*Instructions to follow*
Collect each line of the data that contains the string "width", treating uppercase and lowercase as distinct.

= = = = =

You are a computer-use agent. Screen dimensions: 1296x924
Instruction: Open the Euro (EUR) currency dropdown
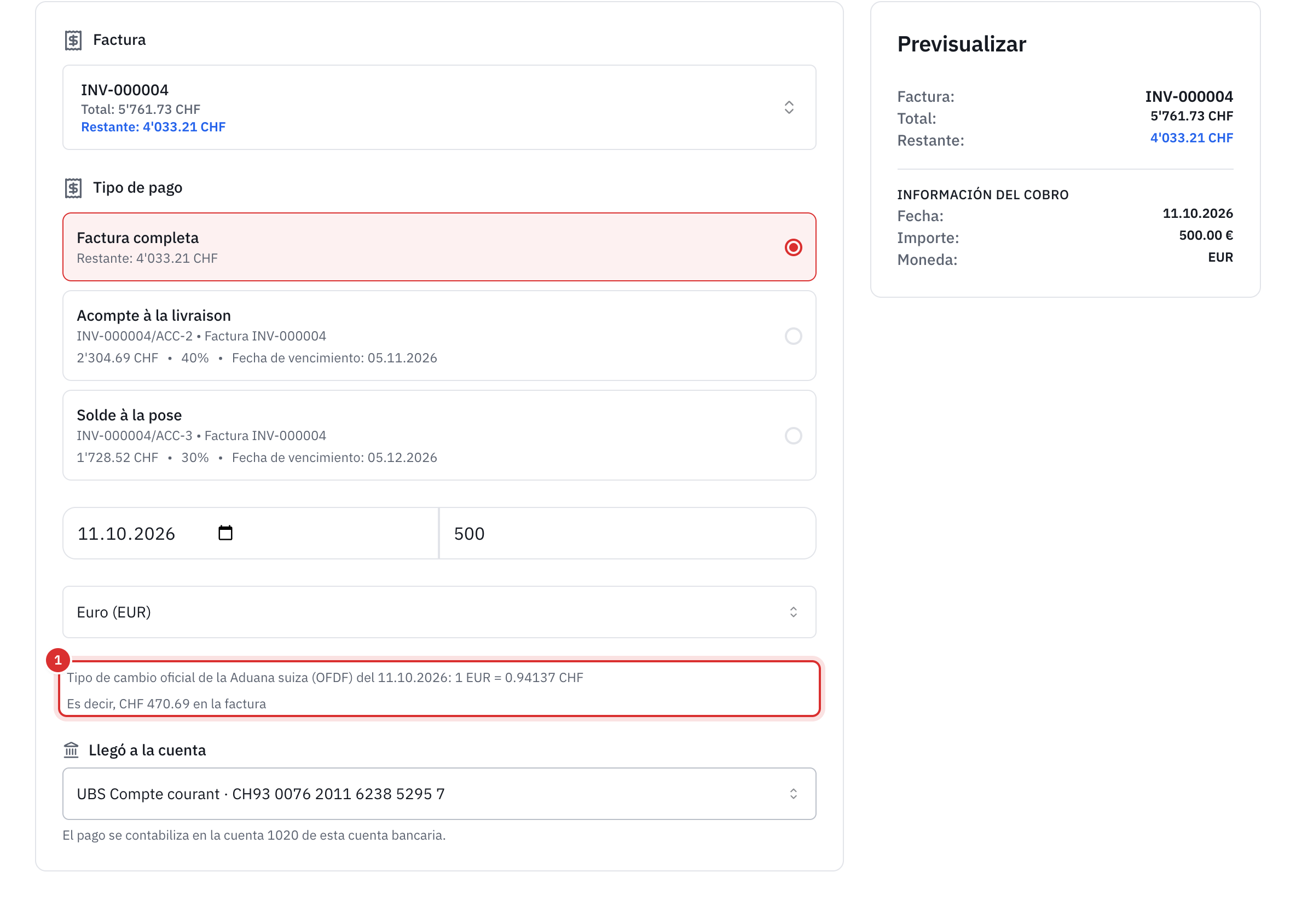439,612
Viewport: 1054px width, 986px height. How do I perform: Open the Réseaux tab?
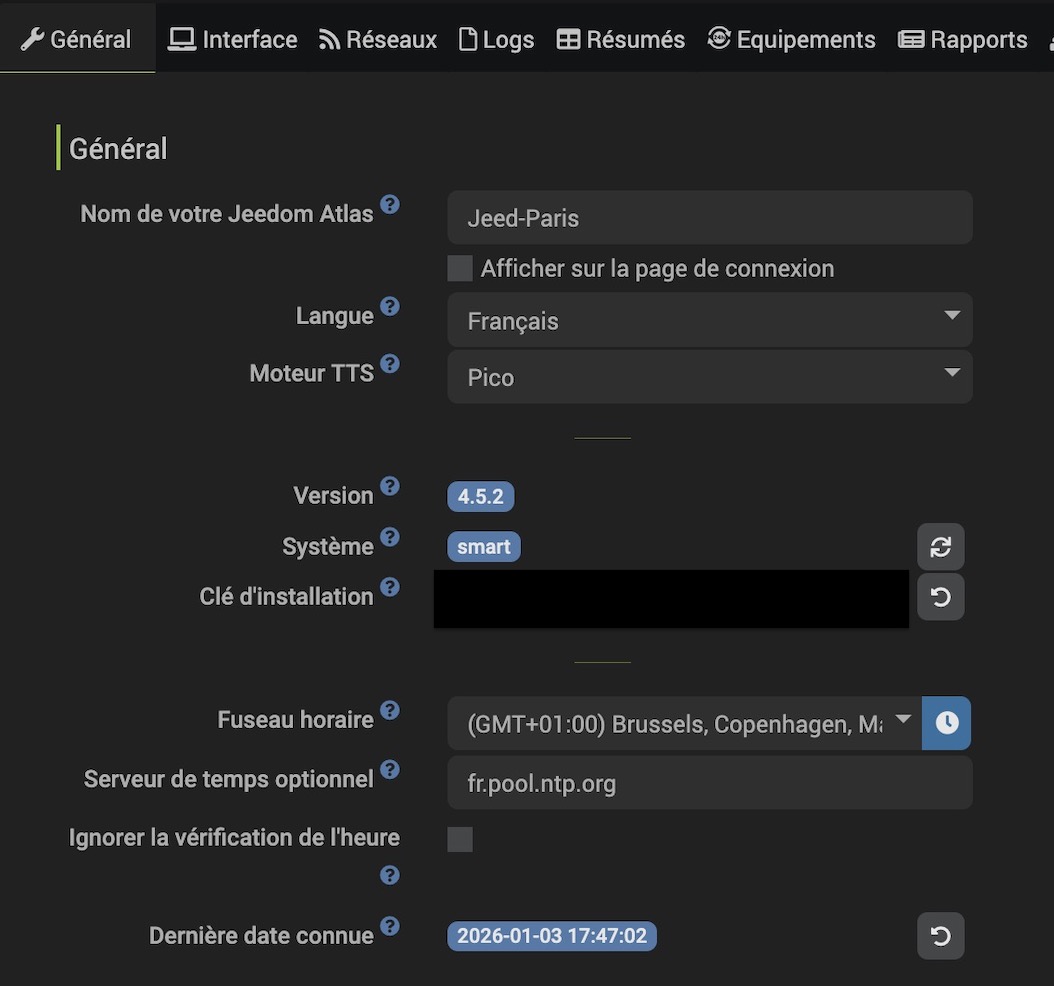click(x=378, y=39)
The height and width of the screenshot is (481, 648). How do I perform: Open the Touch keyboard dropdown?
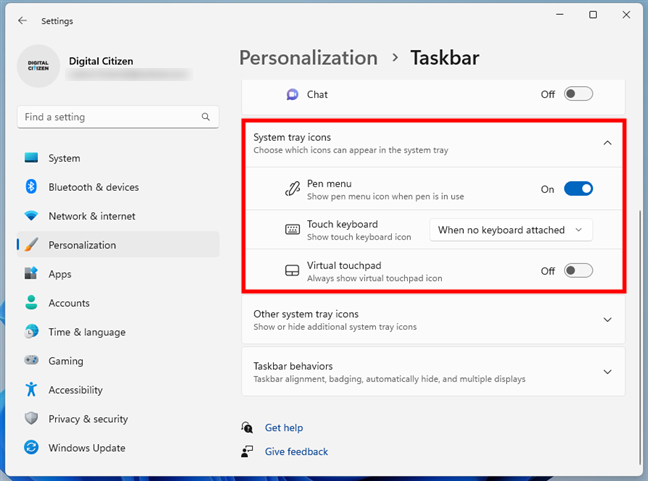(x=510, y=230)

= = = = =

*Solution*
Viewport: 1054px width, 986px height. How do I perform: Open the Réseaux tab?
The height and width of the screenshot is (481, 648). How do I perform: Open the Touch keyboard dropdown?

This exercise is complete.